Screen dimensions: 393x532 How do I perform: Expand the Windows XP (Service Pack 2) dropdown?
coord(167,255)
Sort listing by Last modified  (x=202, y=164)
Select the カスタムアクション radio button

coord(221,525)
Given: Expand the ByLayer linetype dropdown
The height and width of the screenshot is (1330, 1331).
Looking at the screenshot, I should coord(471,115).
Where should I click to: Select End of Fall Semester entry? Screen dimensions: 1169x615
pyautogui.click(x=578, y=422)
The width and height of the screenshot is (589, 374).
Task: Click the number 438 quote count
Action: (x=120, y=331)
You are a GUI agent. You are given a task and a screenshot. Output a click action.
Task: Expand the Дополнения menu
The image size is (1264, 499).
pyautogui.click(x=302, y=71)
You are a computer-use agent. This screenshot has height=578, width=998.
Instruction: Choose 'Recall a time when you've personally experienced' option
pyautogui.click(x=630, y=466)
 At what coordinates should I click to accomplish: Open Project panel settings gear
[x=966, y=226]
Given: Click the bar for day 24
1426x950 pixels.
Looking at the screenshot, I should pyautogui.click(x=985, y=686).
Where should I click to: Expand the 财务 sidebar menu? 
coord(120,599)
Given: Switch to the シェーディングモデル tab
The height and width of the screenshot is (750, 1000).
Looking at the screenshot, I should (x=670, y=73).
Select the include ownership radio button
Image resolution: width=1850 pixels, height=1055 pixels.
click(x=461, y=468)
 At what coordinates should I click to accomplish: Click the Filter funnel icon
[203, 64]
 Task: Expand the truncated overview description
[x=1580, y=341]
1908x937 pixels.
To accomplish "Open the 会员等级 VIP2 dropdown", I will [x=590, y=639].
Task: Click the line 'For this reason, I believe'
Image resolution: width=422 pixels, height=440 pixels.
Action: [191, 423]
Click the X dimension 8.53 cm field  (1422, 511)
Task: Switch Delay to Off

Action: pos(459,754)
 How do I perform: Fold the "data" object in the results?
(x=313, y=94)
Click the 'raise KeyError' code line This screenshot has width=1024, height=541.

....................

Exercise requirements - From the line with "Task: Click the line" through the final line of the records, return each line exactly. Leave out the rest.

Result for this task -
Task: Click the line 'For this reason, I believe'
Image resolution: width=422 pixels, height=440 pixels.
Action: [191, 423]
Click the X dimension 8.53 cm field  (1422, 511)
Task: Switch Delay to Off

Action: pos(459,754)
 How do I perform: Fold the "data" object in the results?
(x=313, y=94)
Click the 'raise KeyError' code line This screenshot has width=1024, height=541.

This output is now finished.